Describe a collaborative research study examining the effects of staff education and behavioral interventions on hand hygiene adherence and unit-acquired infection rates.



Clinical Nurse Specialists are responsible for promoting patient safety across the health system. Hand hygiene is the simplest, most effective way to prevent nosocomial infections (Pittet, 2001) and has been identified as a Patient Safety Goal for JCAHO. Previous studies have reported hand hygiene adherence rates varying from 20% to 80% among healthcare workers (Larson et al, 2000).



Clinical Nurse Specialists collaborated with nursing faculty, staff nurses, and nursing students to design the study. A quasi-experimental design examined the effects of education paired with 2 types of behavioral interventions on hand hygiene adherence.



Three medical-surgical units participated in the study. One control group and 2 experimental groups were randomly selected.

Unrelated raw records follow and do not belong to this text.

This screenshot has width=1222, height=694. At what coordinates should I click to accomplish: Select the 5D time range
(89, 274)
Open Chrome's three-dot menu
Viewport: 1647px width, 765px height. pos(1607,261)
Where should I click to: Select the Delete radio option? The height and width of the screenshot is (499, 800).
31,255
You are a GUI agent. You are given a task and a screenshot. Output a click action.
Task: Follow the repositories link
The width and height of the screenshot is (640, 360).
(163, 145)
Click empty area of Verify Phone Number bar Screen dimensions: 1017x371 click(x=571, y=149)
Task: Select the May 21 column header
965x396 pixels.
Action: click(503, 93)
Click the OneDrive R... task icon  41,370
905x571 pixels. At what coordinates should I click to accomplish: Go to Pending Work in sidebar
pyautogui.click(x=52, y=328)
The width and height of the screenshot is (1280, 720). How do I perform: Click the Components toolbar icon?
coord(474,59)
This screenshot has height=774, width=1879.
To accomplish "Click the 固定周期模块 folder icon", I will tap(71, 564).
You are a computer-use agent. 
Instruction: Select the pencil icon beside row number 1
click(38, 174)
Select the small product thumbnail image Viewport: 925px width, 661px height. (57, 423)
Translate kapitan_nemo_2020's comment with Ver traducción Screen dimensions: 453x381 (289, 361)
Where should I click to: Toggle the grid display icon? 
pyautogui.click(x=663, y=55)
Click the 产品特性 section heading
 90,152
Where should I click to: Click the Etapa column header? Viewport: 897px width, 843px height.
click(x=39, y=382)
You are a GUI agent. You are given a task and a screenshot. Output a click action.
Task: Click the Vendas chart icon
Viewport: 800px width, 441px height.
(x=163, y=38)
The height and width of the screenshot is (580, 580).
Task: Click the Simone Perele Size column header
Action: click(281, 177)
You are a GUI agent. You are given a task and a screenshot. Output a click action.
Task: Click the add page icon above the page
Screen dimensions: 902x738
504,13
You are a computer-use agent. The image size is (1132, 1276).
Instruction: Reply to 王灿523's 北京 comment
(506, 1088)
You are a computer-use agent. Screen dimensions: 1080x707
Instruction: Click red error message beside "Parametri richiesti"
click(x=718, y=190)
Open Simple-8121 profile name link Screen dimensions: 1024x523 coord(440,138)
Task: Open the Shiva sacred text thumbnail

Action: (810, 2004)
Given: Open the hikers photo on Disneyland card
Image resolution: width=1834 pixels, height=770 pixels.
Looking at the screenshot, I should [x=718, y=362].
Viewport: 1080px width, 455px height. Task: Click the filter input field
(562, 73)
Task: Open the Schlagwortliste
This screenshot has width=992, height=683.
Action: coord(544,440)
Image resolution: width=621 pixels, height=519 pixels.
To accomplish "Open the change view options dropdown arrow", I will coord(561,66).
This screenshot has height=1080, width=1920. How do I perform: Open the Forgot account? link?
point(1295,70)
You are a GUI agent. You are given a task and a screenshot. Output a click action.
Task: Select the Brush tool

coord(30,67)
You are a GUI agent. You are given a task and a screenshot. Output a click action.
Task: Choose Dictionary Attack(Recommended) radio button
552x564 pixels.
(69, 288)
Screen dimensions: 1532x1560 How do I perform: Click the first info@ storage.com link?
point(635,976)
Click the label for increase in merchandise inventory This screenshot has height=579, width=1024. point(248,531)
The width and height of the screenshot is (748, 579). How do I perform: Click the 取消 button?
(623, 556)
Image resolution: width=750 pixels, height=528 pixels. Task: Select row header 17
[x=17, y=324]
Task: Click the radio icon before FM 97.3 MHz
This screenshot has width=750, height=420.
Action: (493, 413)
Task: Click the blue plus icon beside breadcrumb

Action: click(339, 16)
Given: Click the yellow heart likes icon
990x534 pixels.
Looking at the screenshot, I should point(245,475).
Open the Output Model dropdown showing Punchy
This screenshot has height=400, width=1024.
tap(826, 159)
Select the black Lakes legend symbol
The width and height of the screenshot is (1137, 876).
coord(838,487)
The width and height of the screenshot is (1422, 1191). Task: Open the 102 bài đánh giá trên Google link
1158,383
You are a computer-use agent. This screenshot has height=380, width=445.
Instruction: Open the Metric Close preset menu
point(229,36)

The CNS facilitated baseline and ongoing collection of hand hygiene observations using the Hand Hygiene Assessment Tool (KR = 0.94). Each group completed a self-study hand hygiene educational module. Experimental group 1 received behavioral interventions of individual/group rewards for improved adherence. Experimental group 2 received a behavioral intervention focusing on the risks of nonadherence with hand hygiene. Hand hygiene adherence and infection rates were monitored for 6 months following the interventions.



A total of 1,203 hand hygiene observations were analyzed using a Z-test. Experimental Group 1 had significant change in hand hygiene adherence after education (P =.01) and sustained improvement in hand hygiene adherence over 6 months compared with control group (P =.03). The Control Group and Experimental Group 2 showed no statistically significant changes in hand hygiene adherence over 6 months. No correlation was identified between unit-acquired infection rates and hand hygiene adherence.



Education paired with positive reinforcement improves hand hygiene adherence and impacts clinical practice. The study limitations included nonequivalent study units, higher baseline adherence in control unit, and a nonconcealed observation method.


Implications for Practice:

Clinical Nurse Specialists are collaborating with the Manager of Accreditation to implement system-wide education and positive reinforcement strategies to improve hand hygiene adherence.